======== DATA SHOWN

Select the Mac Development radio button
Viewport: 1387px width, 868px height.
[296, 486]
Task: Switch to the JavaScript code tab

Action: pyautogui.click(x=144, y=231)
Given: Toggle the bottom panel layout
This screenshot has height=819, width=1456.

================
======== DATA SHOWN

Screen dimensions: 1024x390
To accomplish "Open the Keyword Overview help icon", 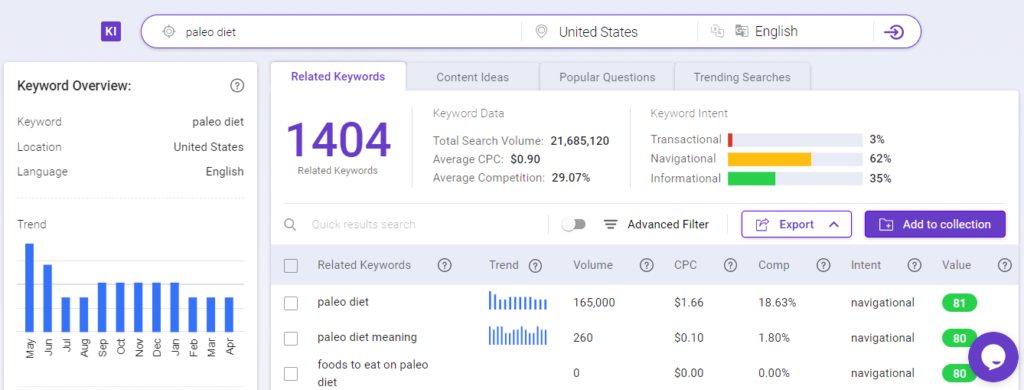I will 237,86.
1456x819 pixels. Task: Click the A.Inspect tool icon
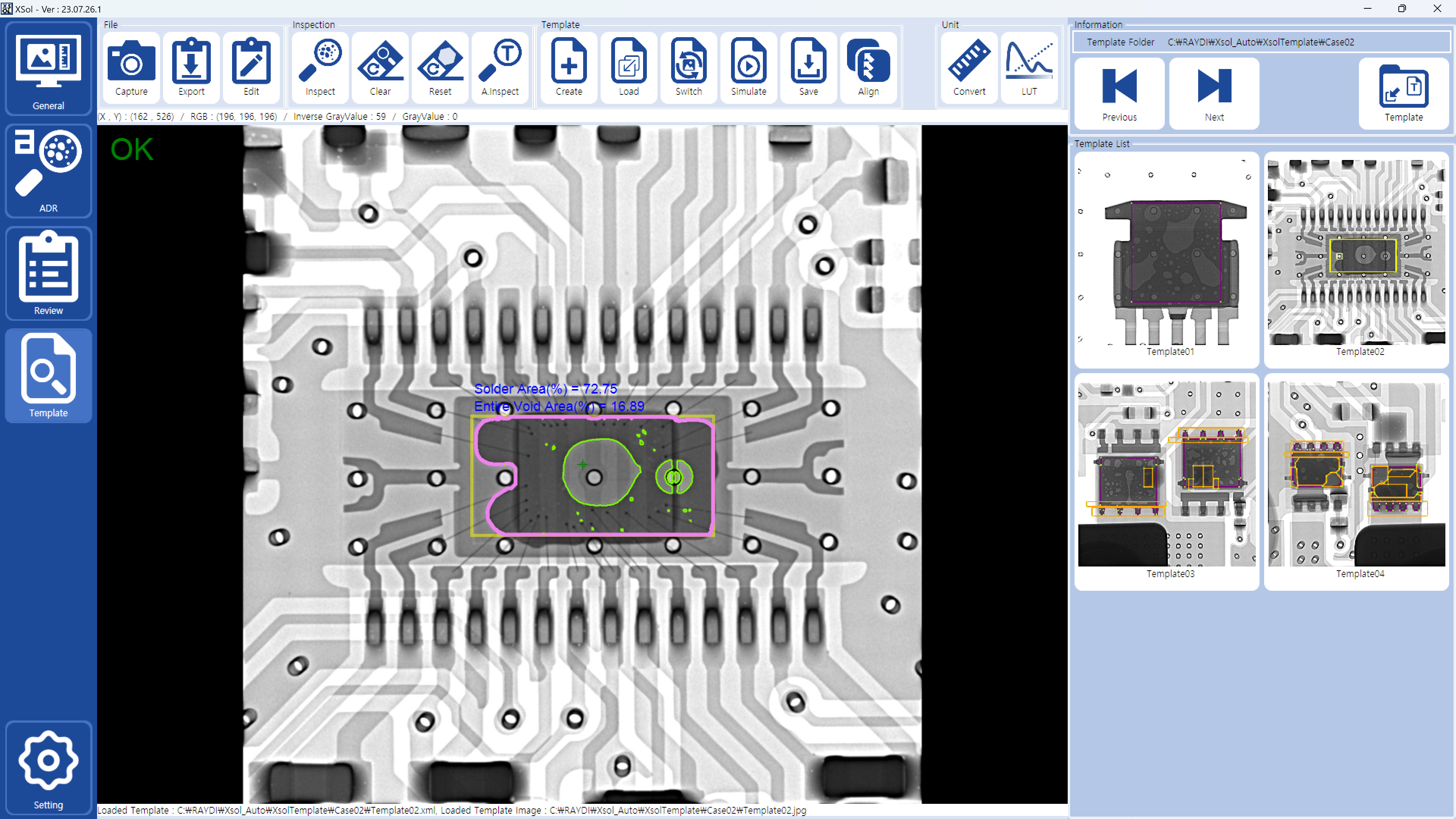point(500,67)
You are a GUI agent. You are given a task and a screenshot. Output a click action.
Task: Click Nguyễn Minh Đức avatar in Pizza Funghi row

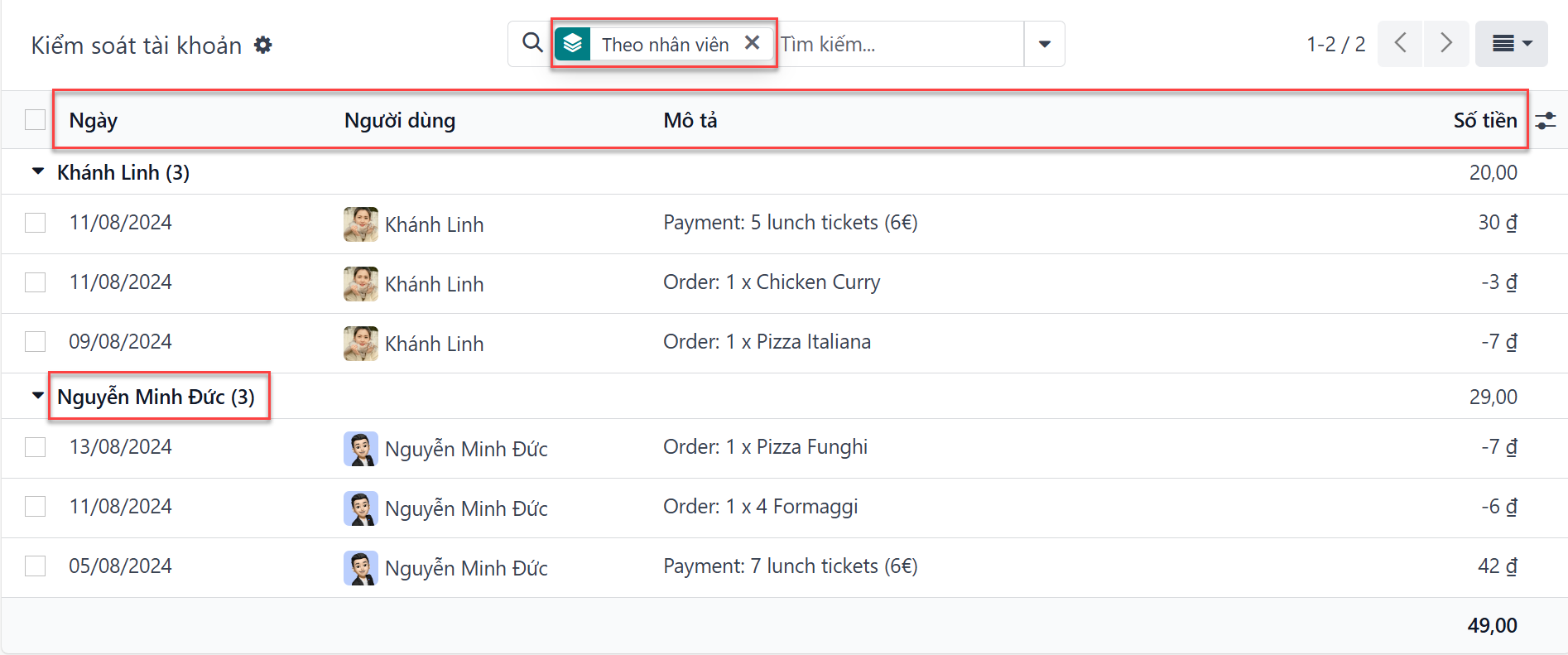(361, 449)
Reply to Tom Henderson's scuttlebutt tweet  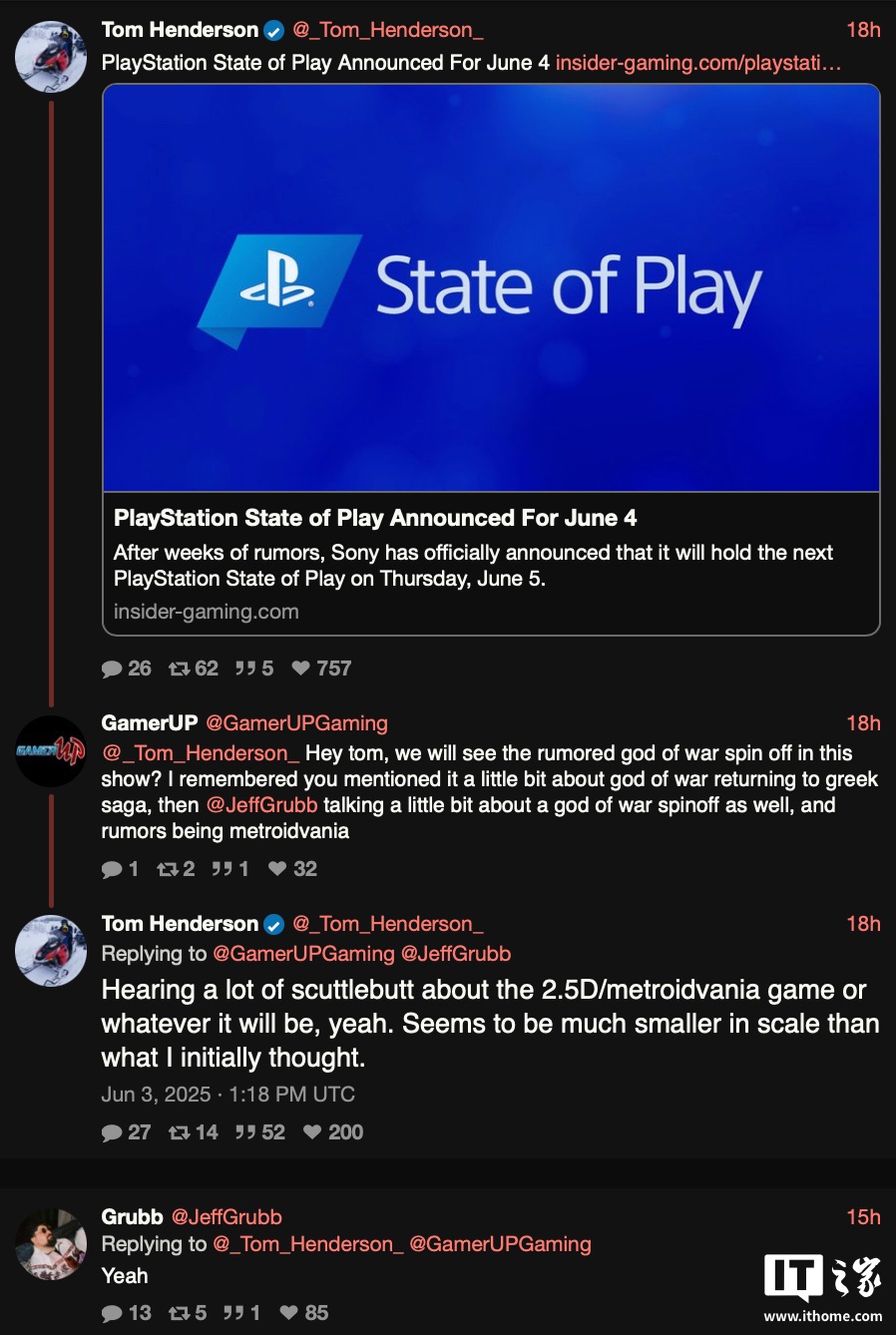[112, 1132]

================
======== DATA SHOWN

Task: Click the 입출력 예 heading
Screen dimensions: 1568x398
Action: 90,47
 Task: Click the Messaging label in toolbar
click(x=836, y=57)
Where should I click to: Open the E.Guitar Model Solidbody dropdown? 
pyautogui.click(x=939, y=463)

================

# EXERCISE
Can you render the material as a Markdown table with the columns Row and Line, starting at the line containing "Select the Mac Development radio button" and ending at the line containing "This screenshot has height=819, width=1456.", both included? Number each row, and leave out blank lines.

# ANSWER TO THE PROBLEM
| Row | Line |
|---|---|
| 1 | Select the Mac Development radio button |
| 2 | Viewport: 1387px width, 868px height. |
| 3 | [296, 486] |
| 4 | Task: Switch to the JavaScript code tab |
| 5 | Action: pyautogui.click(x=144, y=231) |
| 6 | Given: Toggle the bottom panel layout |
| 7 | This screenshot has height=819, width=1456. |